At the same panel discussion, Nicole Mao, Co-Founder & CEO at Tiger China Energy,  gave an example of corporations and climate tech startups’ collaboration.

“For example, if you have a petrol station or a convenience store chain, you can join us as a partner with 70 per cent of the income going to you. You just have to provide a physical place for us,” she explains.

Pushing startups to be environmentally responsible

Still related to the topic of environmental sustainability, in a fireside chat at the same event, Susli Lie, Partner at Monk’s Hill Ventures, explains the venture capital firm’s ESG approach.

While ESG is not a part of the firm’s investment thesis as a sector-agnostic, generalist fund, it has included ESG as another layer of consideration on top of its existing investment vetting process.

“When we are getting more serious about the potential of investment, we will typically run an internal process just to make sure that we have a preliminary assessment on the ESG-related risks and opportunities that we have to watch out for,” Lie explained.

“This is typically not a huge issue because most companies that we invest in are software companies.

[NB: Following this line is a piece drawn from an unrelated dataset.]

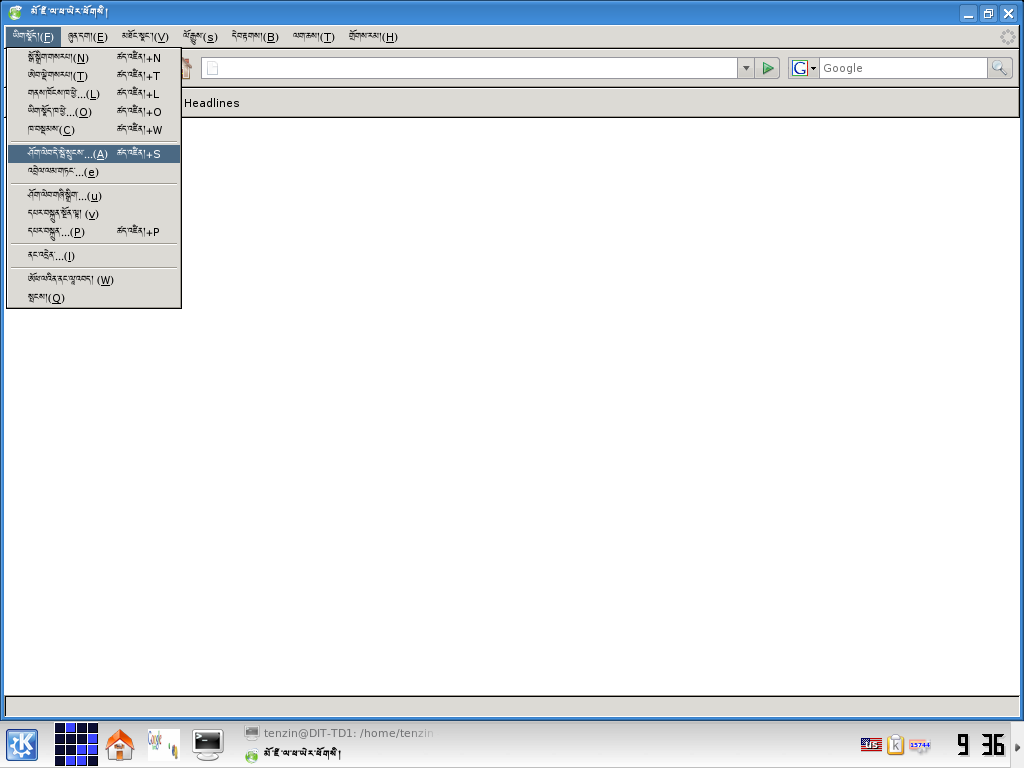Expand the address bar history dropdown
This screenshot has width=1024, height=768.
746,68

Once we are actively in conversation with them and decide to give them a term sheet, I will start to have a direct conversation about what they are doing about ESG.”

Also Read: The key to tackling climate change: Electrify shipping

While Lie acknowledged that ESG in investment is still not a popular discourse in Southeast Asia, Monk’s Hill Ventures want to be at the forefront of this movement.

“Some people questioned the practicality of requiring early stage startups to have anything related to ESG. Like, is that even a fair demand? So, there is a fair level of scepticism still. This is true across the founders’ community and the investor community,” Lie says.